Dalam dunia tasawuf, nama Ibnu Arabi sudah tidak asing didengar. Beliau merupakan salah satu tokoh tasawuf falsafi. Pada awal ia menempuh jalan sufi, ia berguru kepada seorang tokoh sufi besar bernama Abu al-Abbas al-‘Uryubi atau biasa dikenal dengan Syekh al-‘Uryubi. Beliau merupakan sosok yang sangat berpengaruh terhadap Ibnu Arabi mengenai pandangan awalnya atas dunia kesufian.
Banyak pelajaran yang diambil oleh Ibnu Arabi dari gurunya yang satu ini. Di antara pelajaran terpentingnya adalah ketika ia menyangkal pendapat gurunya sampai-sampai ia ditegur oleh Nabi Khidir as. Kisah tersebut sebagai berikut:
Suatu saat Guru Ibnu Arabi, Syekh al-‘Uryubi, mengatakan kepadanya bahwa ia bertemu dengan Nabi Muhammad SAW dan membawa kabar tentang seseorang.
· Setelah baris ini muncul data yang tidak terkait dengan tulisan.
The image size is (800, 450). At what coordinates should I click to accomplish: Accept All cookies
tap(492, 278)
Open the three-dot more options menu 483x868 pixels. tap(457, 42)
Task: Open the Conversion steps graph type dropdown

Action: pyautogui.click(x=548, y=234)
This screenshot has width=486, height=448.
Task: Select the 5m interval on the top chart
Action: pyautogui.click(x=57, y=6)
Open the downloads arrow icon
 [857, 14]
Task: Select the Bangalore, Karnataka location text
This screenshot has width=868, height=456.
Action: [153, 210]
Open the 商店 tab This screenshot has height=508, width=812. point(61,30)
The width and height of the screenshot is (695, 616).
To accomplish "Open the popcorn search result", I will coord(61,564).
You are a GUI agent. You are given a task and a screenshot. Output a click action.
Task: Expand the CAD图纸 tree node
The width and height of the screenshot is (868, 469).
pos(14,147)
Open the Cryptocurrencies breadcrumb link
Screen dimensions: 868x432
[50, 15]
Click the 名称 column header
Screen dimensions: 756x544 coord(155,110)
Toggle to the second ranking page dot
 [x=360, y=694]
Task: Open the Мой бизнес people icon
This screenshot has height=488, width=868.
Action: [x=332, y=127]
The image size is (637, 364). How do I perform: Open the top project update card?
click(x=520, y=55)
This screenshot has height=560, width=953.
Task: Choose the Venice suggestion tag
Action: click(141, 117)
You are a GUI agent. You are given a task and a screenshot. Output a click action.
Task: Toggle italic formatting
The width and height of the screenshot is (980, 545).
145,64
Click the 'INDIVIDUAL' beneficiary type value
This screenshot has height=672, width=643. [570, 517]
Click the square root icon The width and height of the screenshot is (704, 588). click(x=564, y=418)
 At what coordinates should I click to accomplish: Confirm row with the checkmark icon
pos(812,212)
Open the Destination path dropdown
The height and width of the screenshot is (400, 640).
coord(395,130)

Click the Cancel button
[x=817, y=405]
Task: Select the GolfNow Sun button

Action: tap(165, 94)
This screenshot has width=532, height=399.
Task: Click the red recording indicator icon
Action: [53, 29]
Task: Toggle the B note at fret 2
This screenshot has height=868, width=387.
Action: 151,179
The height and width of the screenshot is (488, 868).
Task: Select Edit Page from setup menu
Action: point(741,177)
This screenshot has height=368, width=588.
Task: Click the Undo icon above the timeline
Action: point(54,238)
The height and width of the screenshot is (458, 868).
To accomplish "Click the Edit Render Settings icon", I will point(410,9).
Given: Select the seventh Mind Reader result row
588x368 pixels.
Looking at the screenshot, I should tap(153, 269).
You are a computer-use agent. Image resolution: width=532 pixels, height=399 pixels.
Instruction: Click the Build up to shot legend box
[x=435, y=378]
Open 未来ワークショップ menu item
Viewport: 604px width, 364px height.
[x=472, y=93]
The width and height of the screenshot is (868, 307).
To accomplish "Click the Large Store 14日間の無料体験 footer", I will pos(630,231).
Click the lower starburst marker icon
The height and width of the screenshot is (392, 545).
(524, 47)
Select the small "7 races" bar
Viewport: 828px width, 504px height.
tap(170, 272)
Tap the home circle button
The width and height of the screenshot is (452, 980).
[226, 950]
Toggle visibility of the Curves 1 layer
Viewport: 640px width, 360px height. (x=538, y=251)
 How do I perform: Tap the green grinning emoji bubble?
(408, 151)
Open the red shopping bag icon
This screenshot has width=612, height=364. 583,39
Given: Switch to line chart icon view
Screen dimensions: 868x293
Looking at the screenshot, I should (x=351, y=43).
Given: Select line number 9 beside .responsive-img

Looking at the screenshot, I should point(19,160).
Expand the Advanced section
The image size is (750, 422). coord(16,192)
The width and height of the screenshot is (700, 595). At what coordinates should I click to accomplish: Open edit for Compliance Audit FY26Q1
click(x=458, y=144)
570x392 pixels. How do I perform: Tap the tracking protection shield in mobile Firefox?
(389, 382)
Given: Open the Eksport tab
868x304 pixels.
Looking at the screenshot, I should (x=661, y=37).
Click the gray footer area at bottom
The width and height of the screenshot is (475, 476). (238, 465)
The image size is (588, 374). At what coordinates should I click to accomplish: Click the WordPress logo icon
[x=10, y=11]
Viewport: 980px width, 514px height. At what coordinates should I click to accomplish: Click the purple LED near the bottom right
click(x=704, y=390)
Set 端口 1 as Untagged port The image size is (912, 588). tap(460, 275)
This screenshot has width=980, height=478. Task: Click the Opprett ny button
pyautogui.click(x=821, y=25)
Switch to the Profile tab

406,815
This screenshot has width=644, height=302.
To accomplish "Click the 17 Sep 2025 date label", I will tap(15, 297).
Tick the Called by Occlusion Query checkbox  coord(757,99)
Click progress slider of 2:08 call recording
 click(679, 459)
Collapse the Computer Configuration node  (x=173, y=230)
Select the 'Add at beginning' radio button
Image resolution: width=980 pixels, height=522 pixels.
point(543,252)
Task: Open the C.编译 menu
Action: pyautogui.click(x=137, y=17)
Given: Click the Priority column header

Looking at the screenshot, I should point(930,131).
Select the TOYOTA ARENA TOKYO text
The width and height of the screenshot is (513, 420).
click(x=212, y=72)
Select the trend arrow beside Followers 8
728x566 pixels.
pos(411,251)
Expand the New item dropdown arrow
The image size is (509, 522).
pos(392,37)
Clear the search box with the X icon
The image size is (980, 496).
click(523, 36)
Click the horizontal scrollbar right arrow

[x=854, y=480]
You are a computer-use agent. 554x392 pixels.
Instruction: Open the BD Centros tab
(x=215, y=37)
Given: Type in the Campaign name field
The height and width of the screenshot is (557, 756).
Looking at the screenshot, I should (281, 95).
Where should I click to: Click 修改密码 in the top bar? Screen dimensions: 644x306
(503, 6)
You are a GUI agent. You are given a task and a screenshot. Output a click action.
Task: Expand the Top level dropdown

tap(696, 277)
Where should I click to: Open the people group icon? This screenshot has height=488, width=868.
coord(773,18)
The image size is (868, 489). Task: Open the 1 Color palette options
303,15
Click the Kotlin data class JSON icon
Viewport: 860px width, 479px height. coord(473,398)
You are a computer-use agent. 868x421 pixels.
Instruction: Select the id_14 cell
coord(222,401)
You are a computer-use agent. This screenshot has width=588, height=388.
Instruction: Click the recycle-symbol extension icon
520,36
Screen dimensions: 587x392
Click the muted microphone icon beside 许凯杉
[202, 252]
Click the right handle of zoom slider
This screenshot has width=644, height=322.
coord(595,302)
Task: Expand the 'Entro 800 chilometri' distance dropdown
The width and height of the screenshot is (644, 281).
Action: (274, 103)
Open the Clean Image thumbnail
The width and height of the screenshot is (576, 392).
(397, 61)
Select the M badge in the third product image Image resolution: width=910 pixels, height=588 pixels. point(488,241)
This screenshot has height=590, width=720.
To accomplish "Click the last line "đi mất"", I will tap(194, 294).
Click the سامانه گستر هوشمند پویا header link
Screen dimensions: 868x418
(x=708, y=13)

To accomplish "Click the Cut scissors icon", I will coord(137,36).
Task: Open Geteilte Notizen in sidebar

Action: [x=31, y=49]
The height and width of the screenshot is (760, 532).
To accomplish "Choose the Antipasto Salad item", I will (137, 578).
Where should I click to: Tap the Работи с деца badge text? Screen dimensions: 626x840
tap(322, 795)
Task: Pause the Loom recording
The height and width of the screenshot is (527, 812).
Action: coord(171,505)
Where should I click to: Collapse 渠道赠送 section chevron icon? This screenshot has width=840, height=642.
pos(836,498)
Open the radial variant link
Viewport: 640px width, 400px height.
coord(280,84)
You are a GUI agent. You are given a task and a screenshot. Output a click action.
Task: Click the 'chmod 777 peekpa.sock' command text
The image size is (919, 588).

Mimpi yang sering dialami Syekh memang kerap terjadi; mimpi yang merupakan anugerah kesufian yang tak terkira indahnya.
Sang Syekh berkata kepada Ibnu Arabi bahwa seseorang yang diberitakan Rasulallah dalam mimpinya sebagai kabar gembira adalah si fulan bin fulan. Syekh Al-‘Uryubi lalu menyebut nama seseorang yang dimaksud. Secara tidak sengaja, Ibnu Arabi telah mendengar nama yang diisebutkan oleh gurunya itu, namun belum pernah bertemu secara langsung. Ia hanya pernah bertemu dengan saudara sepupu si fulan itu.
Apa yang dikatakan gurunya membuat janggal pikiran Ibnu Arabi, seakan ia ragu atas apa yang disebutkan oleh gurunya. Ia merasa mengenal betul seluk-beluk nama yang disebutkan gurunya. Berdasarkan penuturan oleh sepupunya, resanya tidak mungkin jika nama itu merupakan yang dikabarkan Rasulullah SAW. Ibnu Arabi kemudian menanyakan kembali atas pandangan gurunya itu. Tanpa sebab yang jelas, Syekh al-‘Uryubi justru menarik perkataannya kembali. Saat itu mungkin sang guru memiliki maksud lain, namun belum disadari oleh Ibnu Arabi.
Ibnu Arabi hanya menyadari bahwa gurunya terlihat kecewa dengan pendapatnya. Syekh al-‘Uryubi nempaknya sangat menyayangkan sikap Ibnu Arabi, tetapi ia hanya diam tidak berkata apa-apa terhadap Ibnu Arabi. Tidak tahu harus berbuat apa, Ibnu Arabi hanya menduga-duga. Saat itu ia benar masih awam dalam dunia suluk.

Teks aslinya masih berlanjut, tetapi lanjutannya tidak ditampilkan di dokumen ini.